Reporter : Maulana Kautsar
Selasa, 6 Oktober 2015 17:00
Kemenristek Akui Kebenaran Pembekuan 243 Universitas
Beredarnya data 243 perguruan tinggi dalam status non-aktif diakui, tetapi status tersebut bukan ditetapkan oleh Kemenristek.

Dream - Beredarnya data 243 perguruan tinggi yang dinonaktifkan dibantah oleh Kementerian Riset, Teknologi, dan Perguruan Tinggi. Data itu disebut bukan rilis dari Kemenristek.

Tetapi, ada keanehan dari pernyataan tersebut. Sebab, data yang beredar juga berasal dari Kemenristek sendiri.

Terkait masalah ini, Direktur Jenderal Kelembagaan Riset dan Teknologi Kemenristek Patdono Suwignjo mengatakan ini lantaran kesibukan lembaganya karena kegiatan terlalu padat.
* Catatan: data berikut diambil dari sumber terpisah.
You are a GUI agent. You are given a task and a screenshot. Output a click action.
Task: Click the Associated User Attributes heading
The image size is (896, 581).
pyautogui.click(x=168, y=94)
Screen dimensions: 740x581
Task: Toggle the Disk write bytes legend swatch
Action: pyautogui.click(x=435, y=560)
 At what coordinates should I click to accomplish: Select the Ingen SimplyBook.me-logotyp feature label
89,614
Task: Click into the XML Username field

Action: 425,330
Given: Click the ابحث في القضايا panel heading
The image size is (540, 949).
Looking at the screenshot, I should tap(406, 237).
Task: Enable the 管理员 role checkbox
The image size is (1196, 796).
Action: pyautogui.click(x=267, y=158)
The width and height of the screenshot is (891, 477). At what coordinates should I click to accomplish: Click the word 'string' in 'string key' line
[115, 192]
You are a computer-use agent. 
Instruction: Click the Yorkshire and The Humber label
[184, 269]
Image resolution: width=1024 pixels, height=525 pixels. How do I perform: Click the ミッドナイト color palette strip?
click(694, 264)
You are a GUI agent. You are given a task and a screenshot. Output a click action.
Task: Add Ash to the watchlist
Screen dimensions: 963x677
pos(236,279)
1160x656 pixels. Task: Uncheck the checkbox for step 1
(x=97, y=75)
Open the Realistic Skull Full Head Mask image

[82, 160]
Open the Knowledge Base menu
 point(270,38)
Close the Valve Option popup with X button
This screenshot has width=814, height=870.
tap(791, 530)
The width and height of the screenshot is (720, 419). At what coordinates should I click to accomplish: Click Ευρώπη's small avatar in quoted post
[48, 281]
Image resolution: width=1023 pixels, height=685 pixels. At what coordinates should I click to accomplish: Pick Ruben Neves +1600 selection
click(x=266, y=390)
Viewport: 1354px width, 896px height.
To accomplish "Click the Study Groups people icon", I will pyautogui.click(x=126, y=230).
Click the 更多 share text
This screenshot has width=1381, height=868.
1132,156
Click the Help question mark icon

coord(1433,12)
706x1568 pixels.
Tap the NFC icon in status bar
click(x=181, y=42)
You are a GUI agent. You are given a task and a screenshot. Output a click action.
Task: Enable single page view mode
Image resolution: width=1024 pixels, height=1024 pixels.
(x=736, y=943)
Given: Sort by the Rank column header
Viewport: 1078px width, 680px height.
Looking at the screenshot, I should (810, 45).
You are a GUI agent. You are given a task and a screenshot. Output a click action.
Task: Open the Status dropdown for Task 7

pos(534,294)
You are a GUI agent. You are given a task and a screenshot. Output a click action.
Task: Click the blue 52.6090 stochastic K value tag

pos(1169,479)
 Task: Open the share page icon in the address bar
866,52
Alhasil, tata kelola data tersebut terabaikan untuk sementara waktu.

" Itu karena dulu kami terlalu sibuk sehingga kurang memikirkan tata kelolanya," ujar Patdono dalam konferensi pers di kantornya, Jakarta, Selasa, 6 Oktober 2015.

Patdono mengatakan data terkait pembekuan 243 perguruan tinggi tersebut diolah masyarakat yang peduli pendidikan di Indonesia dari Pangkalan Data Dikti. Dia pun menganggap langkah mengumpulkan data perguruan tinggi status dibekukan bukan sebagai masalah.

Menurut dia, langkah ini dilandasi tujuan mulia. Mereka ingin menginformasikan perguruan tinggi mana saha yang berada dalam kondisi non-aktif atau dibekukan.

" Ada masyarakat yang peduli dengan pendidikan, khususnya perguruan tinggi, melihat data, kemudian mengupload di salah satu situs Kopertis. Tapi, sekali lagi bukan Dikti yang secara resmi membuat data 243 perguruan tinggi yang dalam keadaan dinonaktifkan kemudian menyebarkan ke masyarakat," ungkap Patdono.